She turned swiftly towards the sound, and froze. For all that she had insisted on being here when he awoke, she was not prepared for the way her insides plummeted at meeting his gaze for the first time in nine years.
He looked like he had been through battle. The times she had patched him up after particularly tough fights with demons in the wilderness came to mind, the pure exhaustion evident then in his face and body as he would collapse on his bedroll by the fire, nothing left in him but a night’s rest. The power he’d gained since… she did not think she would see him like this again.
Finding command of her body, she placed the book she had been leafing through back on the shelf, before moving to sit next to him in the same chair she’d spent the last day in. His eyes followed her all the way, but he stayed silent.
“You look terrible,” she said, just now noticing how his eyes were a different color, brighter at the same time as they appeared heavy, tired. Or were his eyes always that color? There were dark circles underneath, and slight wrinkles over the bridge of his nose and across his forehead. The time that had passed seemed so visible on his face, and she wondered for a moment if he was aging, if he could age, or if she was simply seeing the weight of the burden he had carried for so long.
“You look beautiful,” he replied.
Her gaze shifted away and locked on to the tray still sitting untouched on the nightstand, as his eyes on her suddenly felt stifling. She took a slow and measured breath, weighing all the possible things she could say over in her mind, not prepared for what a comment like that did to her. Here, as he was finally before her, as she had imagined countless times over nearly a third of her life, her words failed her. She felt him watching, waiting for her response.

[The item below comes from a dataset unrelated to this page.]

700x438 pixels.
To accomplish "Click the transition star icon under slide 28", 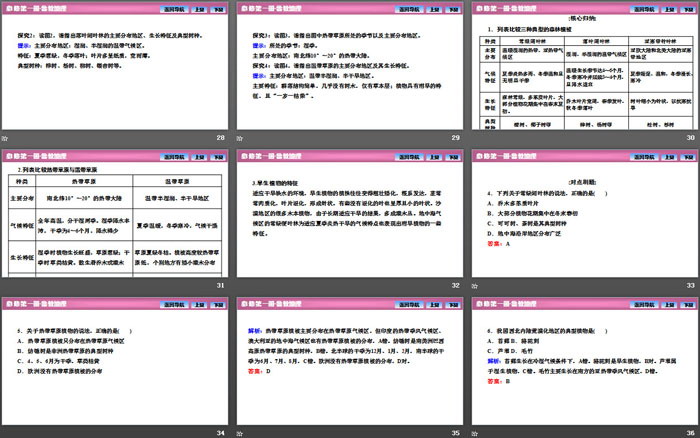I will tap(5, 136).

“You,” she began hesitantly, and rose from her seat, still not meeting his eyes. “You no doubt need a moment to get your bearings. I will let the others know you are awake, and you can join us when you are ready.”
As she turned away to leave she felt a sudden shift in movement from the bed, and a hand came up to grasp her wrist. “Ellana,” he spoke, voice barely a breath. “Don’t go.”
She looked down at the pale hand at her wrist. His grip wasn’t tight, she could easily shrug it off and walk on. Instead she swallowed hard and turned towards him, and before she could stop herself, she said the first thing that came to mind.
“I’ve searched for you, relentlessly, for over a decade, and you have eluded my every move. You would not once let me come close even when you invaded my dreams night after night. And now you wish to talk?”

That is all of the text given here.